Сначала я видела только бесформенное, размытое пятно, сплошную темноту. Я разочарованно нахмурилась:

– Ничего не вижу, папа! – возмущённо воскликнула я, надув щёки.

Он тихо, мелодично рассмеялся, но мне вовсе не было обидно. Наоборот, его обволакивающий, приятный смех, словно тёплый плед, успокаивал и убаюкивал.

– Терпение, звёздочка. Космос не торопится раскрывать свои секреты. – Он снова наклонился над телескопом, его пальцы снова задвигались, подкручивая что-то неуловимое. – Вот так… А теперь попробуй ещё раз.

Я снова прижалась к окуляру, затаив дыхание. И вдруг… Вместо бессмысленного размытого пятна передо мной предстала Луна. Она царственно висела в чернильной, бездонной пустоте, огромная, величественная, такая близкая, будто я могла протянуть руку и потрогать её сияющую поверхность. Это было настолько невероятно, настолько захватывающе, что у меня перехватило дыхание.

– Вау… – выдохнула я, пораженная до глубины души, прижимаясь к телескопу всем телом, словно боясь, что это волшебное видение исчезнет в одно мгновение.

Папа осторожно положил руку мне на плечо. Его прикосновение было лёгким, почти невесомым, но ощутимым. Я знала, что он здесь. Он рядом, его присутствие было источником незыблемой силы.

– Видишь? Космос всегда ждёт тех, кто готов смотреть внимательно. Он полон чудес.

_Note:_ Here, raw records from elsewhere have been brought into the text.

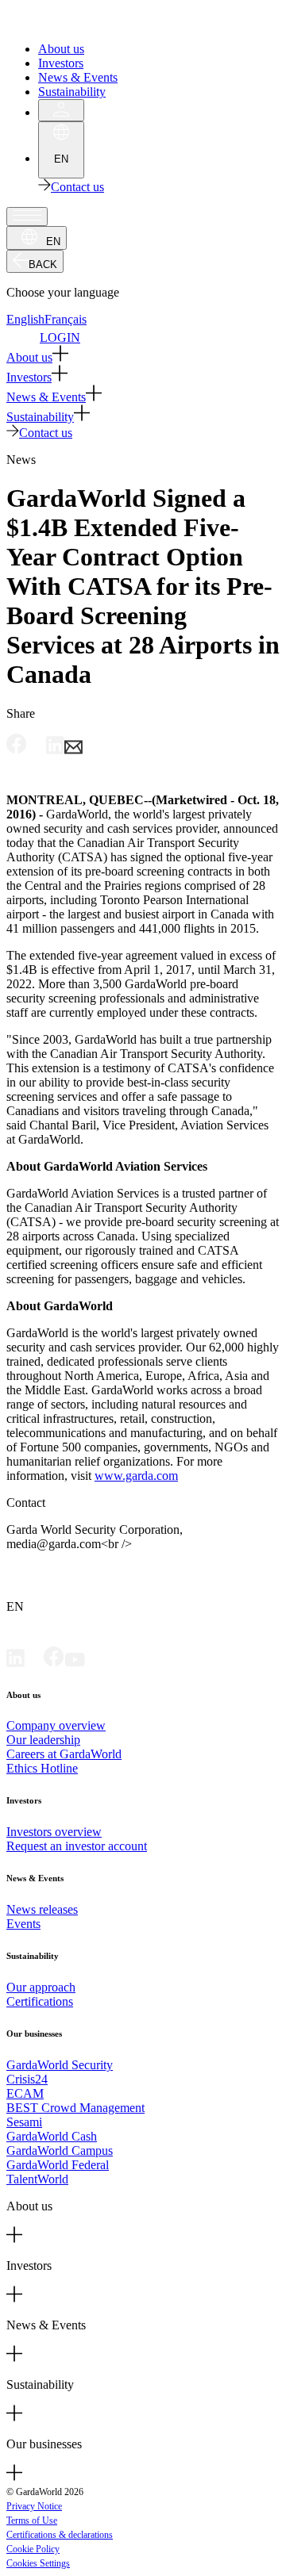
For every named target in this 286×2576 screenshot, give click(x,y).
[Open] (27, 216)
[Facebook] (54, 1662)
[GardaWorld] (79, 22)
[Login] (61, 110)
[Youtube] (74, 1662)
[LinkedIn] (15, 1662)
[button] (143, 355)
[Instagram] (95, 1662)
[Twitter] (34, 1662)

Я не могла оторваться от окуляра, зачарованная, поглощённая этим зрелищем. В этот момент мира вокруг, казалось, не существовало. Были только я, мой папа и эта огромная, сияющая Луна в старом, потёртом, но таком волшебном телескопе.

***

Я резко открыла глаза, и первая мысль, что пронзила меня, была о тёплом, но далёком воспоминании, растворившемся в тумане сонного видения. По щеке медленно покатилась слеза, оставляя мокрую, обжигающую дорожку. И вот снова мне приснился сон про папу. Однако в этот раз он был таким приятным, таким нежным, оставляющим тёплое, ласковое послевкусие. В груди пульсировал жар, поначалу приятный, но с каждой секундой он становился всё сильнее, распростряняясь по всему телу – от самой макушки до кончиков пальцев ног. Я спешно, почти в панике, сняла куртку Яна, в которой я, по собственной глупости, уснула. В попытке вырваться из этого жаркого плена, будто из огненной печи, я судорожно расстёгивала замок на куртке ослабленными, дрожащими руками. Я вдруг ощутила в горле жжение, настолько сильное, что было трудно даже вздохнуть. Голова раскалывалась от боли, отдавая пульсирующими ударами в виски. Наконец, справившись с такой, казалось бы, пустяковой задачей по снятию верхней одежды, я попыталась встать, но ноги неожиданно, предательски подкосились. Тело, скованное онемением от пребывания в неудобном положении, просто отказывалось слушаться, словно чужое. Ко всему прочему добавилась невероятная тяжесть – меня будто пригвоздили к полу.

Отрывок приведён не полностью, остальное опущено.